#### Exercise directions
Transcribe the lines exactly, beginning with the one that contains "Task: Click the gear icon beside Server View" and ending with the final line of the records. Do not transcribe pictures.

=== Provided material ===

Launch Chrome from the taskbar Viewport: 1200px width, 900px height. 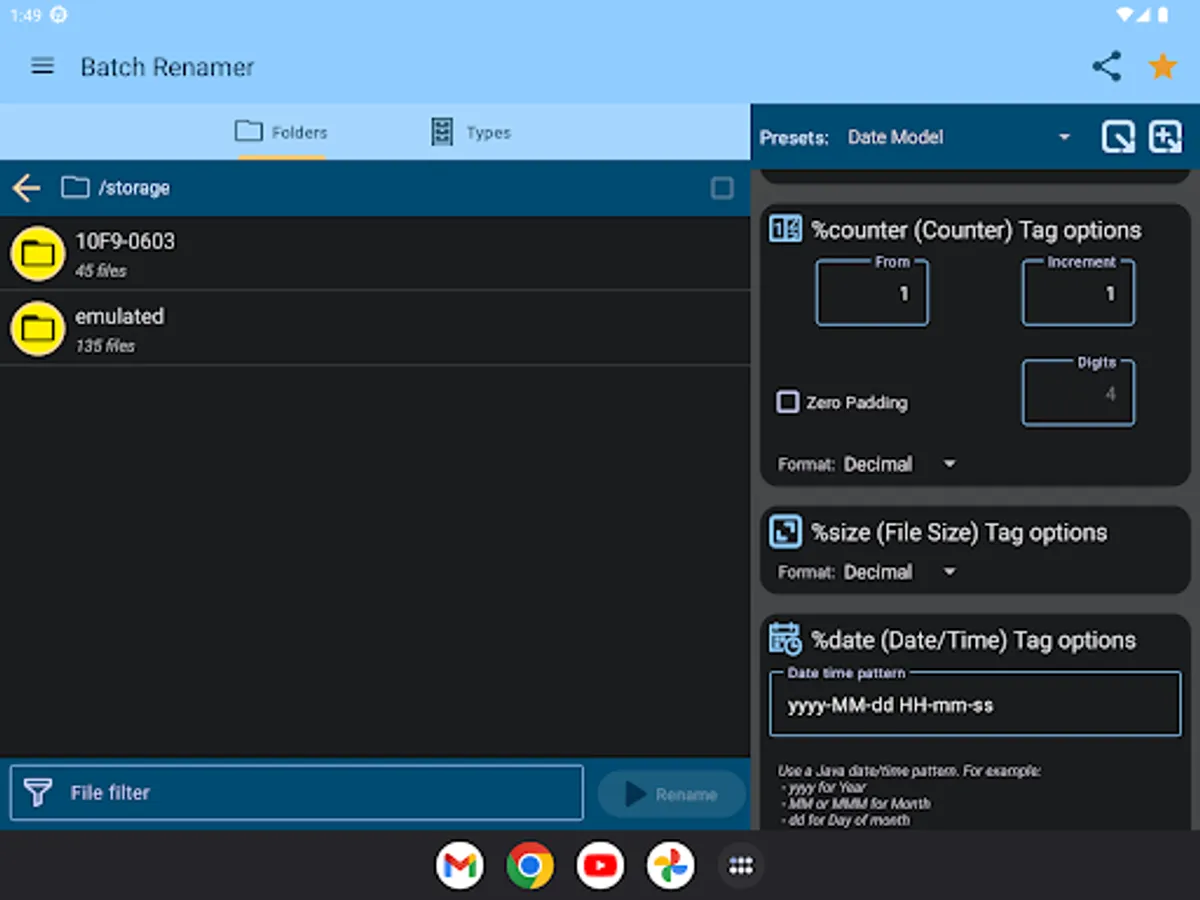[x=530, y=866]
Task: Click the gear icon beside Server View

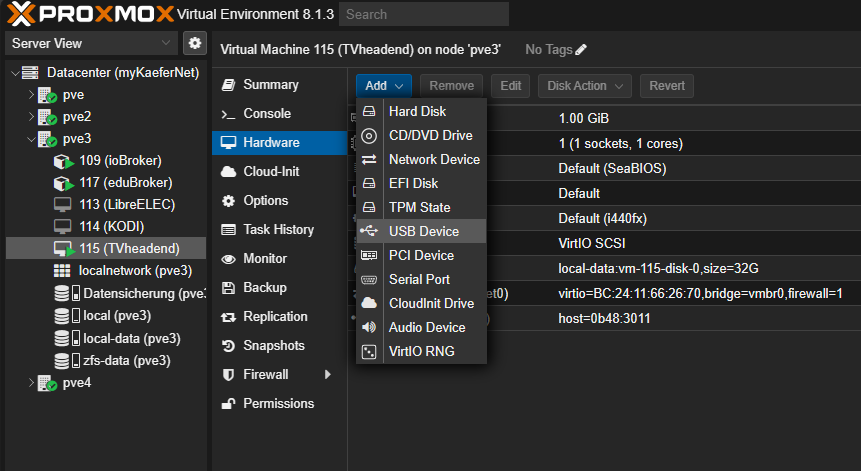Action: (x=194, y=44)
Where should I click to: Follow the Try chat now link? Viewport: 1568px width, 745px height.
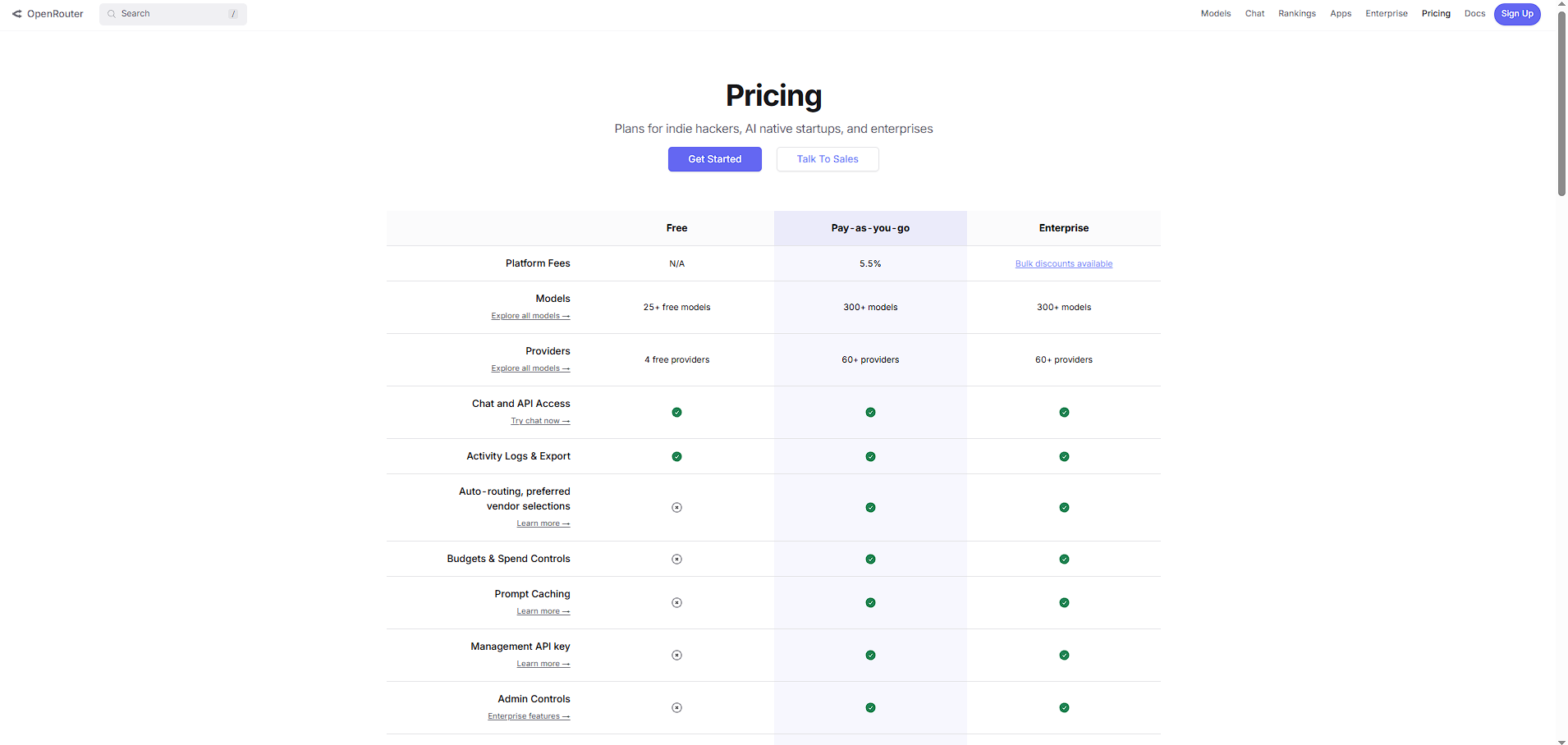539,421
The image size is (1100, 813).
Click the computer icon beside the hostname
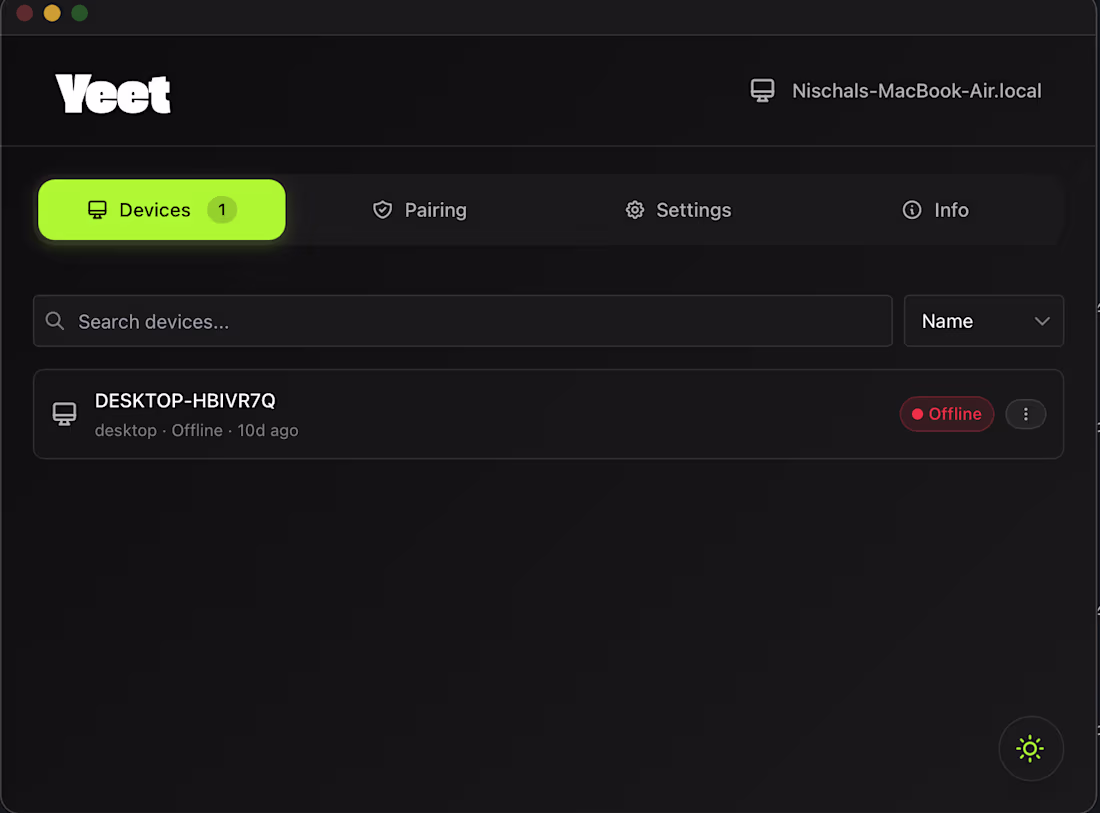click(763, 91)
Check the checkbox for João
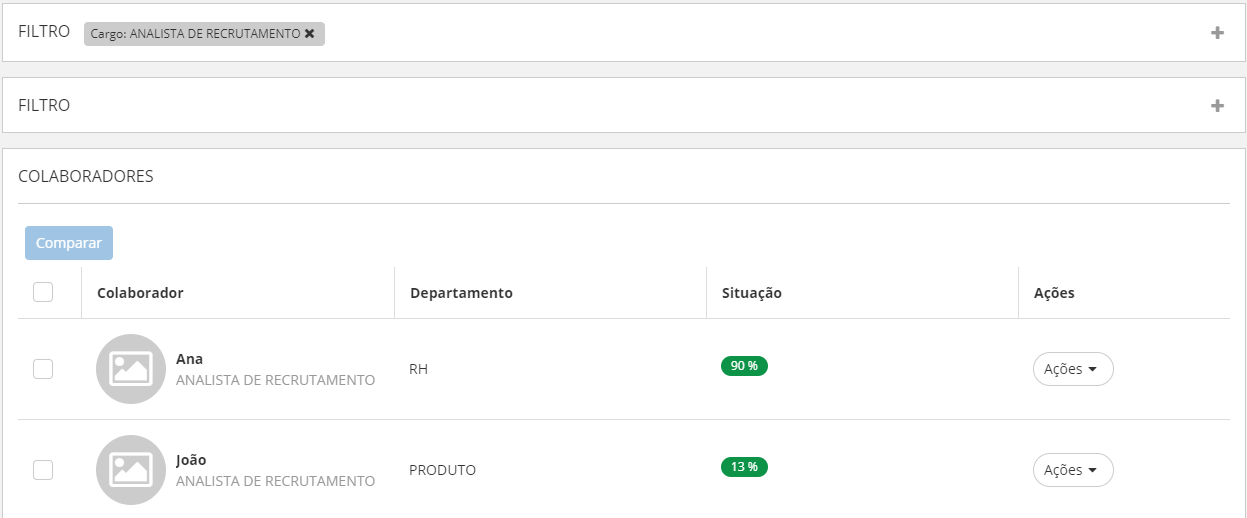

===

#### Answer space
Task: Click the gear icon beside Server View

Action: (x=194, y=44)
Where should I click to: Follow the Try chat now link? Viewport: 1568px width, 745px height.
539,421
The image size is (1100, 813).
Click the computer icon beside the hostname
click(763, 91)
Check the checkbox for João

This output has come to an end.